■ **Information**
★ ★ ★

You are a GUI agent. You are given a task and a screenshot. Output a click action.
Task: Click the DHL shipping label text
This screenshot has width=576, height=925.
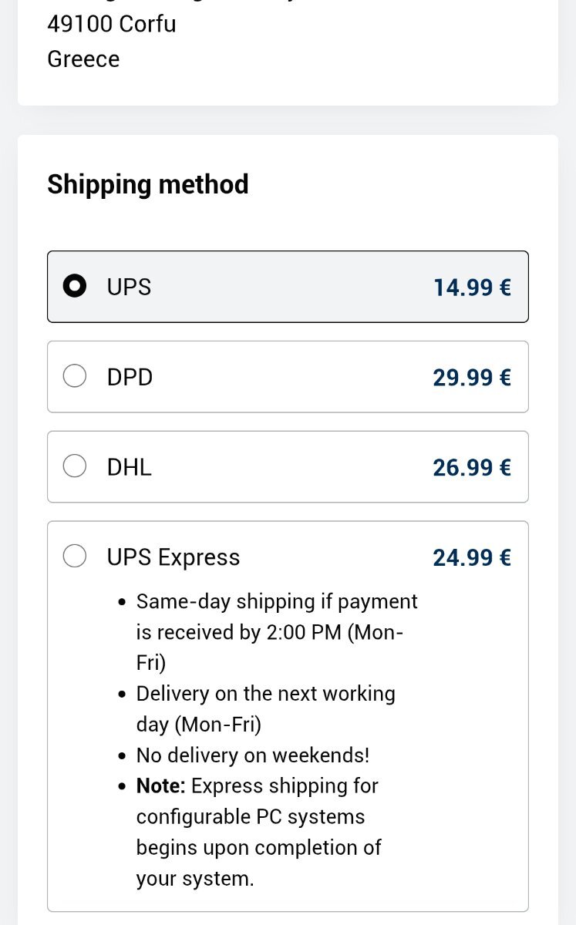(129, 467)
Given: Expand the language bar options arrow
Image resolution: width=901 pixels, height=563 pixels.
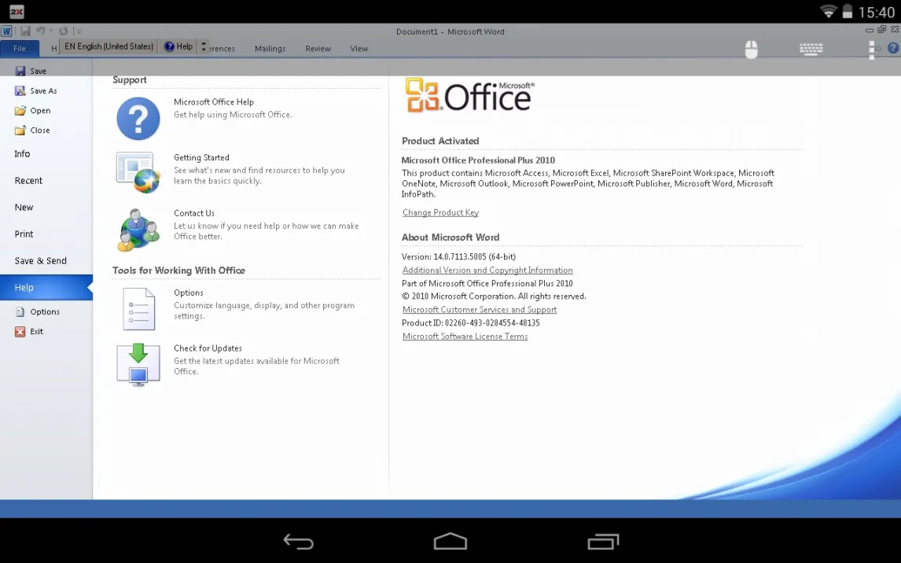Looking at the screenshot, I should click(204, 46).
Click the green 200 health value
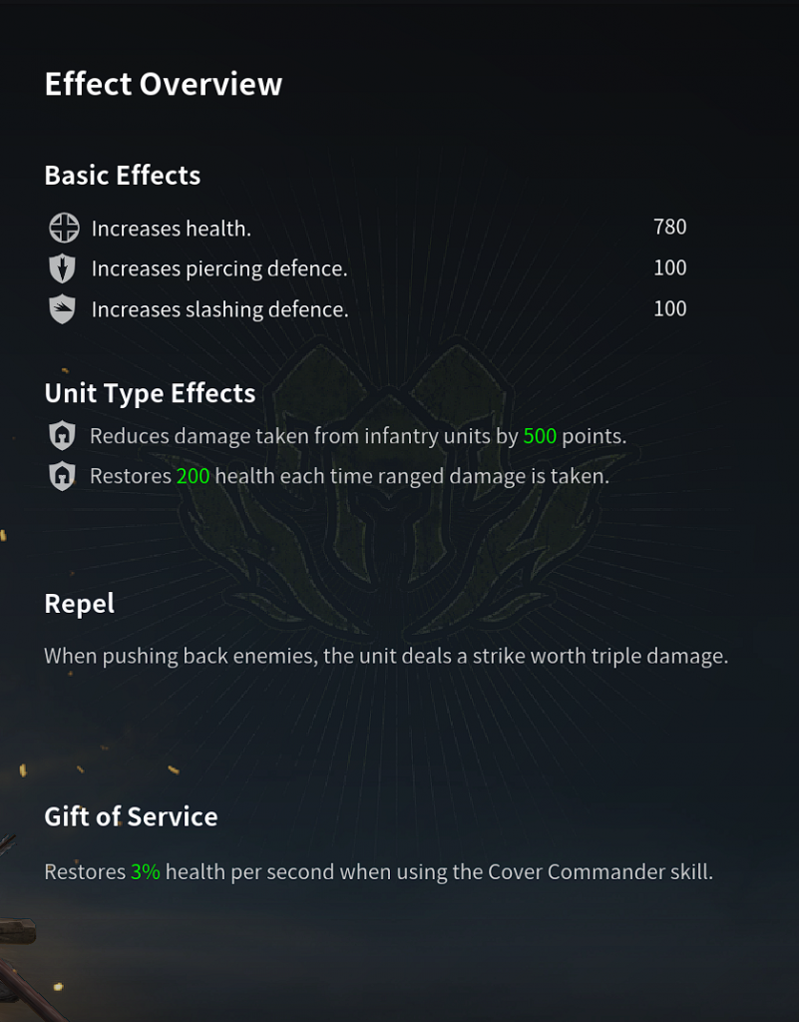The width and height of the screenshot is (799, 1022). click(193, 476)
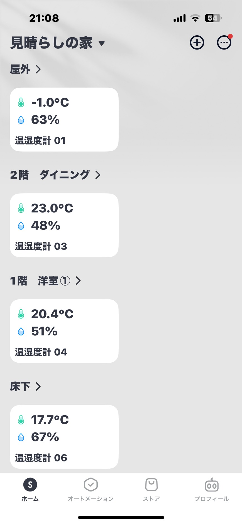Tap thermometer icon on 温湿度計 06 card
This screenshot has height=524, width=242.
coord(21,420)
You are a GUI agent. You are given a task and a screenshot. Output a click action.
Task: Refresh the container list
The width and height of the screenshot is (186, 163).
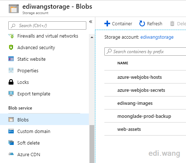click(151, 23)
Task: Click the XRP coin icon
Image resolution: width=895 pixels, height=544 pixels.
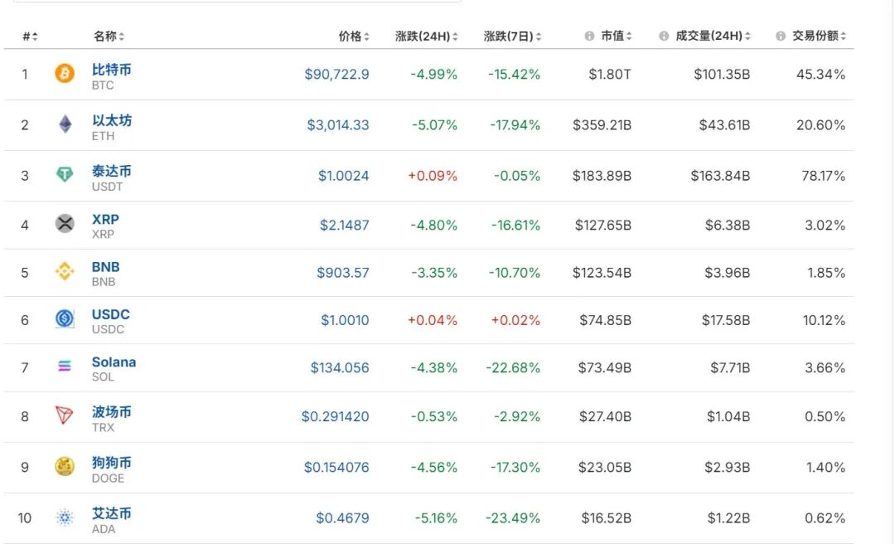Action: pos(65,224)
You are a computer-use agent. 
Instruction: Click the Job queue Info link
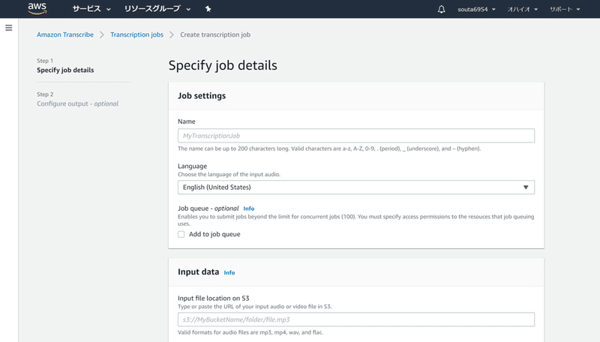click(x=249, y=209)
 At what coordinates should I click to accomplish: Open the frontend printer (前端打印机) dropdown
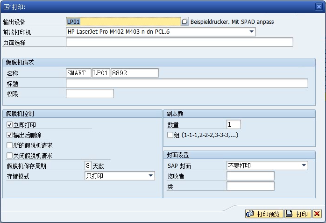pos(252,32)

★ ★ ★

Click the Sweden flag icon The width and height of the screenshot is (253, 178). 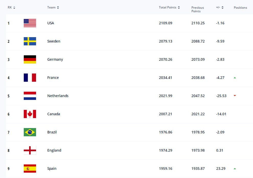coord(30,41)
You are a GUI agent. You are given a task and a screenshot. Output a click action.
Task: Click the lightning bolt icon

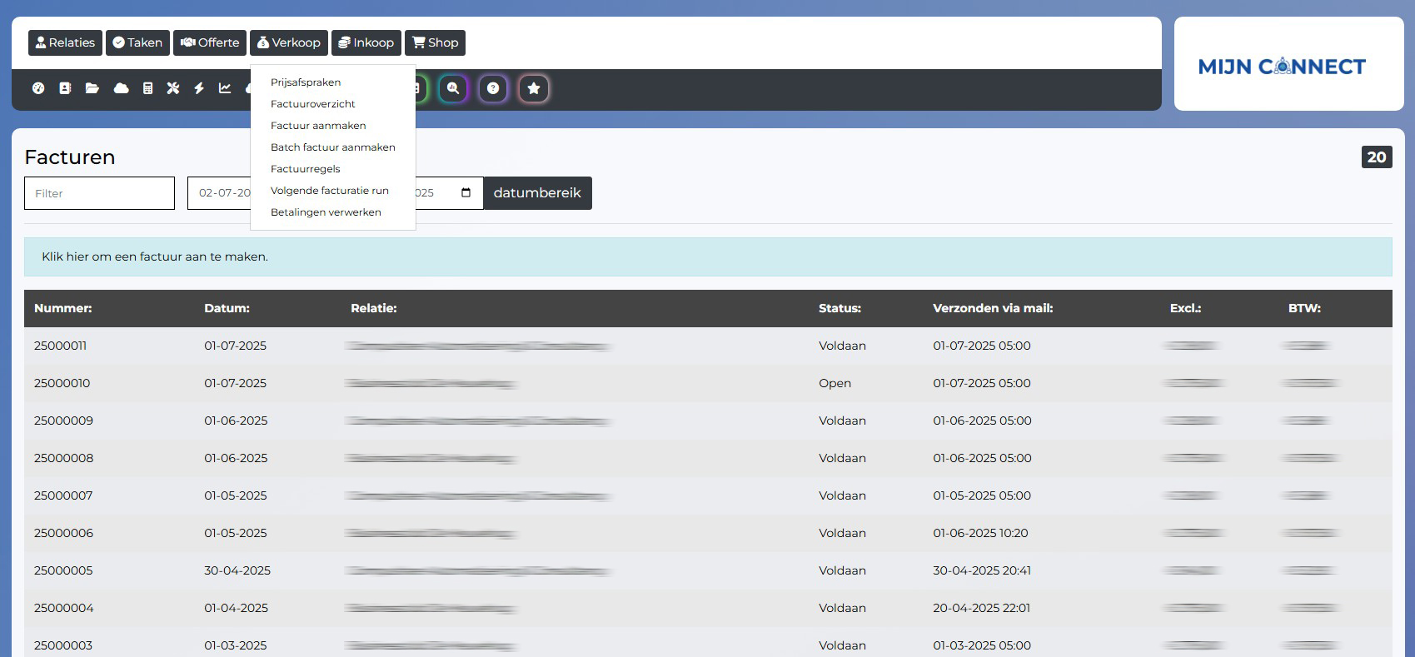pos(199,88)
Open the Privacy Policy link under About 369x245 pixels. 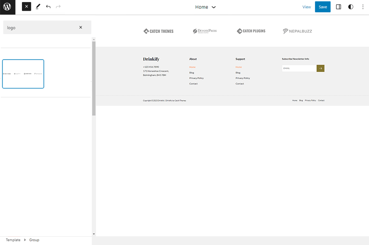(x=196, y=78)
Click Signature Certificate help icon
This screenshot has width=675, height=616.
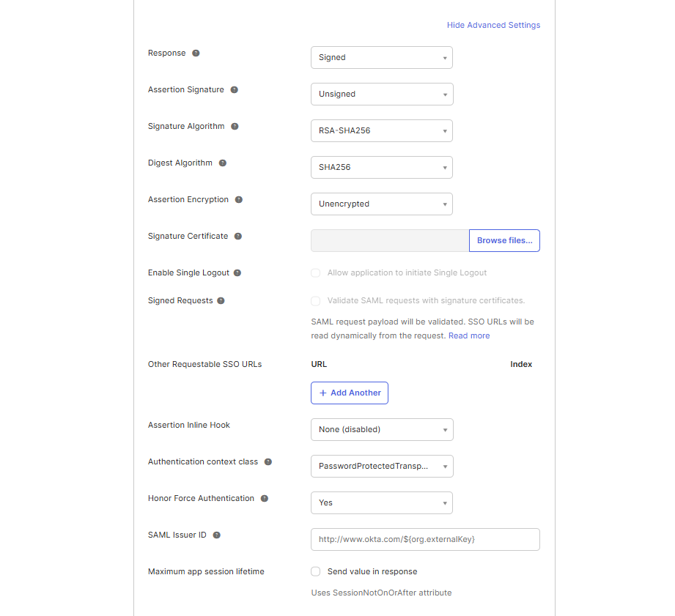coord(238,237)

★ ★ ★

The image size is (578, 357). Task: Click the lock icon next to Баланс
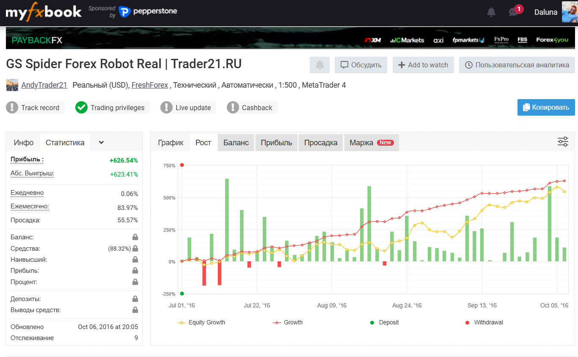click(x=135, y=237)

★ ★ ★

■ **Problem to work on**
In the listing above, find the line with "Click the green 200 health value" and the line with "Task: Click the XRP coin icon". Copy exactly those lines and all between them, minus the images.

■ **Answer section**
Click the green 200 health value
The width and height of the screenshot is (799, 1022). click(193, 476)
Tap thermometer icon on 温湿度計 06 card
This screenshot has height=524, width=242.
coord(21,420)
You are a GUI agent. You are given a task and a screenshot. Output a click action.
Task: Refresh the container list
The width and height of the screenshot is (186, 163).
click(151, 23)
Task: Click the XRP coin icon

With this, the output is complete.